INSTRUCTION: Can you write out the rows below again, swapping "GUI agent" for "screen agent" everywhere it occurs and leaving everything else unchanged?

GIVEN RECORDS:
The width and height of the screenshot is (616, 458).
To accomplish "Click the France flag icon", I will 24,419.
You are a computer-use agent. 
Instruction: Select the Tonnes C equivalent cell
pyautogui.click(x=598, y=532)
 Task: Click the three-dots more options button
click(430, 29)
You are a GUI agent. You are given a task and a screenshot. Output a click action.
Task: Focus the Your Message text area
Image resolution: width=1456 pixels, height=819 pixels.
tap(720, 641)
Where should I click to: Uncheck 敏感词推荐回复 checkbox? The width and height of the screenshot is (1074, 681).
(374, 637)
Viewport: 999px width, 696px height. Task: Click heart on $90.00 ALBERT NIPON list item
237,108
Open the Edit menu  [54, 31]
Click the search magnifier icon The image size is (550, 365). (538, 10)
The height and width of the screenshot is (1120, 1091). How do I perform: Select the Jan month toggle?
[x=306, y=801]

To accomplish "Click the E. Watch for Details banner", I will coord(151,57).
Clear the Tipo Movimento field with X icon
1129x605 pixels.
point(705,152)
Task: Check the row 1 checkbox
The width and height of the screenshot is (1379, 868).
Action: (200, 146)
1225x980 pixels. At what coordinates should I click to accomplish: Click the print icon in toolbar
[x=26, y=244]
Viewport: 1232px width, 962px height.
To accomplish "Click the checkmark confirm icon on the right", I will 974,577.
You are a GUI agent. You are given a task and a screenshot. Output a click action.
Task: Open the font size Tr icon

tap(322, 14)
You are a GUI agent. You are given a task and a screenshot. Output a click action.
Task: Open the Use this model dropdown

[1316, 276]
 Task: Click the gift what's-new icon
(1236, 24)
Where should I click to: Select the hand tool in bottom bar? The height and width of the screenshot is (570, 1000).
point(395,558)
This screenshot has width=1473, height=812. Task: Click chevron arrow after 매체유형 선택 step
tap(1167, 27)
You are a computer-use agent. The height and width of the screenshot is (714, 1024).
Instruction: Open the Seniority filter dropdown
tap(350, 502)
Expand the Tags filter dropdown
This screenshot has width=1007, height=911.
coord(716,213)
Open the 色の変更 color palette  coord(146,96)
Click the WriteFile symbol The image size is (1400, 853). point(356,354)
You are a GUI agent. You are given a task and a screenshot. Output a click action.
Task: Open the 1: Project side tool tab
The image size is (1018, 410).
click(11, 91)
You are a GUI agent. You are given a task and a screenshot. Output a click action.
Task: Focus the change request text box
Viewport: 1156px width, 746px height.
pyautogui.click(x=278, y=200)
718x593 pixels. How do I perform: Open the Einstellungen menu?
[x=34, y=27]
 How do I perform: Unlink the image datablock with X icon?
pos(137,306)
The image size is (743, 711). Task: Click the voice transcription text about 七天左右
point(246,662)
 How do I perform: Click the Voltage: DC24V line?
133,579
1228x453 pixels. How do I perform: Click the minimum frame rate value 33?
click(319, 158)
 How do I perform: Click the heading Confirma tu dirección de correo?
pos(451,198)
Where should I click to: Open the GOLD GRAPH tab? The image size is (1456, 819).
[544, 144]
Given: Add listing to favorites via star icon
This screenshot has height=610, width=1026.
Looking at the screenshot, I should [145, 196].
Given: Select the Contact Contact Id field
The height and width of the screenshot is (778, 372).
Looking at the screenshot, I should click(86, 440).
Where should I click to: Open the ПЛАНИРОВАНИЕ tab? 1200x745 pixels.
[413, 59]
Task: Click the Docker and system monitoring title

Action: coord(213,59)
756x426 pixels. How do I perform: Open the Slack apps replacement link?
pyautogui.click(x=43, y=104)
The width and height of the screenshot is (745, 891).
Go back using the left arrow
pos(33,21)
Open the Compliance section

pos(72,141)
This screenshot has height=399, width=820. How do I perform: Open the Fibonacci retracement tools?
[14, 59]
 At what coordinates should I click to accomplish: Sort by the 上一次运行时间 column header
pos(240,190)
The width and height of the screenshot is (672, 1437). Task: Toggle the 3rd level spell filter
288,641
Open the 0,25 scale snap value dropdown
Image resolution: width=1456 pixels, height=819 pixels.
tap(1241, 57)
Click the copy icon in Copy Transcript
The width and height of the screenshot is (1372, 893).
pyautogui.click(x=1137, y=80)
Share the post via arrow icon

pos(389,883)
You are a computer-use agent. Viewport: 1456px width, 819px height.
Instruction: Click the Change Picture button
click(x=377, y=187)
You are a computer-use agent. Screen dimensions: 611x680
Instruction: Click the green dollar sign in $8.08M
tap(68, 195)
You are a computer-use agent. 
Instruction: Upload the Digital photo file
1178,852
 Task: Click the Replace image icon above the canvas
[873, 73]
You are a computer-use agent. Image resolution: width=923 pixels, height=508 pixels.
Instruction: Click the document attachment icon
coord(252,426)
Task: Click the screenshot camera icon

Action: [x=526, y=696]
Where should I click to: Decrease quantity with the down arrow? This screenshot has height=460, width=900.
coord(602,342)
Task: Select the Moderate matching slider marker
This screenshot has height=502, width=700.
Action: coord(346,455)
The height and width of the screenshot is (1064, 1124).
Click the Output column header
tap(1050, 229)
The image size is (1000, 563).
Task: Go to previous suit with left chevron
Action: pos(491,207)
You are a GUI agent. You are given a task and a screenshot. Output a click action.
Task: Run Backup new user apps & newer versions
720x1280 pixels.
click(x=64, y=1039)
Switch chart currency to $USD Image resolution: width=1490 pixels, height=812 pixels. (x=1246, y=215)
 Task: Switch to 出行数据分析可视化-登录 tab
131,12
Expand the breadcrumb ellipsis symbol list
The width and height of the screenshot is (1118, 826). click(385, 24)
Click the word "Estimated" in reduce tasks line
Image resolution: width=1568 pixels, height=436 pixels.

COMPLETED TASK:
The width and height of the screenshot is (616, 458).
To accomplish "Click the France flag icon", I will 24,419.
You are a computer-use agent. 
Instruction: Select the Tonnes C equivalent cell
pyautogui.click(x=598, y=532)
 Task: Click the three-dots more options button
click(430, 29)
You are a screen agent. You are given a task and a screenshot. Output a click action.
Task: Focus the Your Message text area
Image resolution: width=1456 pixels, height=819 pixels.
tap(720, 641)
Where should I click to: Uncheck 敏感词推荐回复 checkbox? The width and height of the screenshot is (1074, 681).
(374, 637)
Viewport: 999px width, 696px height. Task: Click heart on $90.00 ALBERT NIPON list item
237,108
Open the Edit menu  [54, 31]
Click the search magnifier icon The image size is (550, 365). (538, 10)
The height and width of the screenshot is (1120, 1091). How do I perform: Select the Jan month toggle?
[x=306, y=801]

To accomplish "Click the E. Watch for Details banner", I will coord(151,57).
Clear the Tipo Movimento field with X icon
1129x605 pixels.
point(705,152)
Task: Check the row 1 checkbox
The width and height of the screenshot is (1379, 868).
Action: (200, 146)
1225x980 pixels. At what coordinates should I click to accomplish: Click the print icon in toolbar
[x=26, y=244]
Viewport: 1232px width, 962px height.
To accomplish "Click the checkmark confirm icon on the right", I will 974,577.
You are a screen agent. You are given a task and a screenshot. Output a click action.
Task: Open the font size Tr icon

tap(322, 14)
You are a screen agent. You are given a task and a screenshot. Output a click action.
Task: Open the Use this model dropdown

[1316, 276]
 Task: Click the gift what's-new icon
(1236, 24)
Where should I click to: Select the hand tool in bottom bar? The height and width of the screenshot is (570, 1000).
point(395,558)
This screenshot has width=1473, height=812. Task: Click chevron arrow after 매체유형 선택 step
tap(1167, 27)
You are a computer-use agent. The height and width of the screenshot is (714, 1024).
Instruction: Open the Seniority filter dropdown
tap(350, 502)
Expand the Tags filter dropdown
This screenshot has width=1007, height=911.
coord(716,213)
Open the 色の変更 color palette  coord(146,96)
Click the WriteFile symbol The image size is (1400, 853). point(356,354)
You are a screen agent. You are given a task and a screenshot. Output a click action.
Task: Open the 1: Project side tool tab
The image size is (1018, 410).
click(11, 91)
You are a screen agent. You are given a task and a screenshot. Output a click action.
Task: Focus the change request text box
Viewport: 1156px width, 746px height.
pyautogui.click(x=278, y=200)
718x593 pixels. How do I perform: Open the Einstellungen menu?
[x=34, y=27]
 How do I perform: Unlink the image datablock with X icon?
pos(137,306)
The image size is (743, 711). Task: Click the voice transcription text about 七天左右
point(246,662)
 How do I perform: Click the Voltage: DC24V line?
133,579
1228x453 pixels. How do I perform: Click the minimum frame rate value 33?
click(319, 158)
 How do I perform: Click the heading Confirma tu dirección de correo?
pos(451,198)
Where should I click to: Open the GOLD GRAPH tab? The image size is (1456, 819).
[544, 144]
Given: Add listing to favorites via star icon
This screenshot has height=610, width=1026.
Looking at the screenshot, I should [145, 196].
Given: Select the Contact Contact Id field
The height and width of the screenshot is (778, 372).
Looking at the screenshot, I should click(86, 440).
Where should I click to: Open the ПЛАНИРОВАНИЕ tab? 1200x745 pixels.
[413, 59]
Task: Click the Docker and system monitoring title

Action: coord(213,59)
756x426 pixels. How do I perform: Open the Slack apps replacement link?
pyautogui.click(x=43, y=104)
The width and height of the screenshot is (745, 891).
Go back using the left arrow
pos(33,21)
Open the Compliance section

pos(72,141)
This screenshot has height=399, width=820. How do I perform: Open the Fibonacci retracement tools?
[14, 59]
 At what coordinates should I click to accomplish: Sort by the 上一次运行时间 column header
pos(240,190)
The width and height of the screenshot is (672, 1437). Task: Toggle the 3rd level spell filter
288,641
Open the 0,25 scale snap value dropdown
Image resolution: width=1456 pixels, height=819 pixels.
tap(1241, 57)
Click the copy icon in Copy Transcript
The width and height of the screenshot is (1372, 893).
pyautogui.click(x=1137, y=80)
Share the post via arrow icon

pos(389,883)
You are a computer-use agent. Viewport: 1456px width, 819px height.
Instruction: Click the Change Picture button
click(x=377, y=187)
You are a computer-use agent. Screen dimensions: 611x680
Instruction: Click the green dollar sign in $8.08M
tap(68, 195)
You are a computer-use agent. 
Instruction: Upload the Digital photo file
1178,852
 Task: Click the Replace image icon above the canvas
[873, 73]
You are a computer-use agent. Image resolution: width=923 pixels, height=508 pixels.
Instruction: Click the document attachment icon
coord(252,426)
Task: Click the screenshot camera icon

Action: [x=526, y=696]
Where should I click to: Decrease quantity with the down arrow? This screenshot has height=460, width=900.
coord(602,342)
Task: Select the Moderate matching slider marker
This screenshot has height=502, width=700.
Action: coord(346,455)
The height and width of the screenshot is (1064, 1124).
Click the Output column header
tap(1050, 229)
The image size is (1000, 563).
Task: Go to previous suit with left chevron
Action: pos(491,207)
You are a screen agent. You are given a task and a screenshot. Output a click action.
Task: Run Backup new user apps & newer versions
720x1280 pixels.
click(x=64, y=1039)
Switch chart currency to $USD Image resolution: width=1490 pixels, height=812 pixels. (x=1246, y=215)
 Task: Switch to 出行数据分析可视化-登录 tab
131,12
Expand the breadcrumb ellipsis symbol list
The width and height of the screenshot is (1118, 826). click(385, 24)
Click the word "Estimated" in reduce tasks line
Image resolution: width=1568 pixels, height=436 pixels.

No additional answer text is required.